The UCLA Department of Computer Science has joined the newest cohort of the Toyota Research Institute’s University Research Program (URP) 3.0, a five-year initiative supporting collaborative research in artificial intelligence, robotics and automated driving. The newly launched program includes 69 projects across 31 universities, making it the largest cohort since the program began.
Among the funded projects is End-to-End Driving Simulation with Generative Neural Rendering and Safety-critical Scenario Generation, led by Bolei Zhou and UCLA’s Vision and Autonomy Intelligence Lab (VAIL). The three-year project, running from April 2026 through March 2029, is a joint research effort between UCLA and TRI’s Automated Driving division, and is co-led with TRI researchers Rowan McAllister, Yu Zeng and Kevin McGee.
The project focuses on developing next-generation driving simulation technologies that move beyond traditional graphics-based systems. Rather than relying only on manually designed virtual environments, the research explores data-driven methods to generate realistic and diverse driving scenarios modeled after real-world conditions. The team will also investigate ways to simulate rare and safety-critical situations that are difficult to capture in practice. This method will help improve the testing and evaluation of autonomous driving systems.
The collaboration builds on both the strong foundation of open-source simulation and scenario-generation research from Zhou’s lab, which includes platforms such as MetaDrive, MetaUrban and ScenarioNet, and recent projects including Vid2Sim, SceneStreamer, Adv-BMT and AutoVLA.

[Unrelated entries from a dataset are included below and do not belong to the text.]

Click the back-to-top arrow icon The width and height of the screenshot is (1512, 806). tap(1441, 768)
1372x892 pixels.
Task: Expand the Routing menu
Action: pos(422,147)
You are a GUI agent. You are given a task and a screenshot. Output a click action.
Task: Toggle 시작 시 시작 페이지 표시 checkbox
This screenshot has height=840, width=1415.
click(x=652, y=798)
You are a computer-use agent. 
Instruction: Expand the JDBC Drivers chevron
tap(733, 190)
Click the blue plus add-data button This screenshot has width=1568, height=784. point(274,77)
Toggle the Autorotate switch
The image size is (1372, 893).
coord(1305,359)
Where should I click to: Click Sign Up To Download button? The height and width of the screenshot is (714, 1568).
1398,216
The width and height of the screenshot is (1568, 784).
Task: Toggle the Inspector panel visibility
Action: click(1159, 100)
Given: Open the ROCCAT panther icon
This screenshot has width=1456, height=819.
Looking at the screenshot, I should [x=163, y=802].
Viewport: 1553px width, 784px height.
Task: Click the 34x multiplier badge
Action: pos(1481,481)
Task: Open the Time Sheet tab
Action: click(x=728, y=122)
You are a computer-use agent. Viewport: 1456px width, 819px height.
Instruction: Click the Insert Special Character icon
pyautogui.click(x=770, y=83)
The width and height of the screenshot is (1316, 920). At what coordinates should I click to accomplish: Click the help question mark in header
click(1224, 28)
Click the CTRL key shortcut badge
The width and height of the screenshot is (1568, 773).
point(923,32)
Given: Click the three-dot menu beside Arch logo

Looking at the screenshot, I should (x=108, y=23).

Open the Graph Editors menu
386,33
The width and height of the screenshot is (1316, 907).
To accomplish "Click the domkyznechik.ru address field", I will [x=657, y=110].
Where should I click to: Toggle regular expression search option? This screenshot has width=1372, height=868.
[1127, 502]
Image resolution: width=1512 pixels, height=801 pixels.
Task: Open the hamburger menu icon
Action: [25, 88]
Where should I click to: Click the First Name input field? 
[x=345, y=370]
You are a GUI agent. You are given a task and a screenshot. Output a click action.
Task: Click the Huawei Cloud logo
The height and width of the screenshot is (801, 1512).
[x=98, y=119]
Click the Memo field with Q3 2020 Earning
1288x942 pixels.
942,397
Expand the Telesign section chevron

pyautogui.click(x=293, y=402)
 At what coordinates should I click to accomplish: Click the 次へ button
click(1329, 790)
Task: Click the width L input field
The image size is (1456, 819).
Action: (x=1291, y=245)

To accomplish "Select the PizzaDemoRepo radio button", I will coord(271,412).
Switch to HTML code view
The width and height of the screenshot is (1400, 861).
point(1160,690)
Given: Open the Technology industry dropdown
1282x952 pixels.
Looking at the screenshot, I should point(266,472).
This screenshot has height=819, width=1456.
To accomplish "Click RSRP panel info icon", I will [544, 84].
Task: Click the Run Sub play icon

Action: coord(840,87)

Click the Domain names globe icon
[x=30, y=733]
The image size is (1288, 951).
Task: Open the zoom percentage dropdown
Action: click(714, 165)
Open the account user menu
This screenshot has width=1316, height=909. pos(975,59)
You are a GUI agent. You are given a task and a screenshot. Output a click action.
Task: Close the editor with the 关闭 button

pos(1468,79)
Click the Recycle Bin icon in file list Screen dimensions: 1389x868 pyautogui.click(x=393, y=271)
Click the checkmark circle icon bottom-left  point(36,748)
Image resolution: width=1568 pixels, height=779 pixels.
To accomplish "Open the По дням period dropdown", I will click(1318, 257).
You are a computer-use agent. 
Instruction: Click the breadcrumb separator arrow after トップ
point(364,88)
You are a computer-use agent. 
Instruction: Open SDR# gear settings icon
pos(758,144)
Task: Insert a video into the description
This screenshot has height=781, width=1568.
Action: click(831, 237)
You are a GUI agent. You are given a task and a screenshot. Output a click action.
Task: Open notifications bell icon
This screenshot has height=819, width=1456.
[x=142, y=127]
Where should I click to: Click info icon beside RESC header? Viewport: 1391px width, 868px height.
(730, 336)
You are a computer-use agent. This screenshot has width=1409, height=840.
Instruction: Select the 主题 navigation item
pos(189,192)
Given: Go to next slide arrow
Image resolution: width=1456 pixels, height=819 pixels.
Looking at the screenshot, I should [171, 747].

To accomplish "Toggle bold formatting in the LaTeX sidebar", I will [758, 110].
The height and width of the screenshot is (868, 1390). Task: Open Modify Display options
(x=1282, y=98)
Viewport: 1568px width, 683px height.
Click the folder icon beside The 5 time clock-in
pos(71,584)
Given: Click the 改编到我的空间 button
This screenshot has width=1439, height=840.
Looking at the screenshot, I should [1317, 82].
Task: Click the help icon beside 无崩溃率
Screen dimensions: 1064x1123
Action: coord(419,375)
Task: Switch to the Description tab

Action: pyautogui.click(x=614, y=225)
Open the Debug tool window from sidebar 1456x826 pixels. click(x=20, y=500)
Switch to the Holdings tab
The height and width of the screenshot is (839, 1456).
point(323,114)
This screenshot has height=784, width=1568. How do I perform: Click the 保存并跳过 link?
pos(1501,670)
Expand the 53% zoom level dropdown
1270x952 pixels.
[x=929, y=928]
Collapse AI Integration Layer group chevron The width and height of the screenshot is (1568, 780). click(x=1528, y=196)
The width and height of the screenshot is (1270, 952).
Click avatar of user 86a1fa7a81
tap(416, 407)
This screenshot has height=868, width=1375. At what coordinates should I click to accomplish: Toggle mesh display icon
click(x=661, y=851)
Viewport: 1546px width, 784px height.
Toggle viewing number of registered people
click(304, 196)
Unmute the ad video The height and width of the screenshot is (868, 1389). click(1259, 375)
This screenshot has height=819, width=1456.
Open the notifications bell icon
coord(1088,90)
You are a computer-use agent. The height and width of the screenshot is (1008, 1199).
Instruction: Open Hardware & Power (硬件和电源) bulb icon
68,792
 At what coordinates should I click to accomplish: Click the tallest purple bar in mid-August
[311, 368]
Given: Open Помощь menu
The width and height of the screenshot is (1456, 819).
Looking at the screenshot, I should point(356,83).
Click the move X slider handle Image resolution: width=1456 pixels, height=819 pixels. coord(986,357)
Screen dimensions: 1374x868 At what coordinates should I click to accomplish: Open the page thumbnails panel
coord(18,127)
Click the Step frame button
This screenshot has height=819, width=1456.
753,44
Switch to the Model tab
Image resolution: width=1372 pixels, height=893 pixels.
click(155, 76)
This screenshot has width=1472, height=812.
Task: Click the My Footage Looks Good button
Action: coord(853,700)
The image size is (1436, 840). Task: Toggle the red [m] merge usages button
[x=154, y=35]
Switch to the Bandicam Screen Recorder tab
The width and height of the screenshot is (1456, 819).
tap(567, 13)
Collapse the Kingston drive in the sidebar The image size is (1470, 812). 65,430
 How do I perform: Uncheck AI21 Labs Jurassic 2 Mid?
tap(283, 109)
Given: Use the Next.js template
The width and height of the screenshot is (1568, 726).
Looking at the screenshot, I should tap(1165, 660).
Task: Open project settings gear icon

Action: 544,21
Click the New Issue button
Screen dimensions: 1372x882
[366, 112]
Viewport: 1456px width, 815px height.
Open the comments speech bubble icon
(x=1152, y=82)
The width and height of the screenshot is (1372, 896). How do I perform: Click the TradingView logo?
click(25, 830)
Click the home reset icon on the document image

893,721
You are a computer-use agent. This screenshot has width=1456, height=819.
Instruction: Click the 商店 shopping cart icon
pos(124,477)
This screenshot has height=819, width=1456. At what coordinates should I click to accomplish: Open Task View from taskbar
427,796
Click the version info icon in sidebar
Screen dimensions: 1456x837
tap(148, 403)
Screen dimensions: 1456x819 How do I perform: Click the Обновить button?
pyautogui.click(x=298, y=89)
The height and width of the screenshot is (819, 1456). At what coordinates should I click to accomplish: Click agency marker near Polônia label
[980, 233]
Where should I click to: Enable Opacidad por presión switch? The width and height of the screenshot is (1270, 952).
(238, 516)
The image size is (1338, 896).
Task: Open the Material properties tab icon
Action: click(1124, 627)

The project is significant because safe deployment of autonomous vehicles depends on testing systems against realistic and uncommon edge cases that are difficult to encounter in real-world driving. By combining generative AI, neural rendering and safety-critical scenario generation into a unified closed-loop evaluation platform, the UCLA-TRI collaboration aims to advance safer and more reliable autonomous driving research while strengthening a long-running partnership between the university and industry.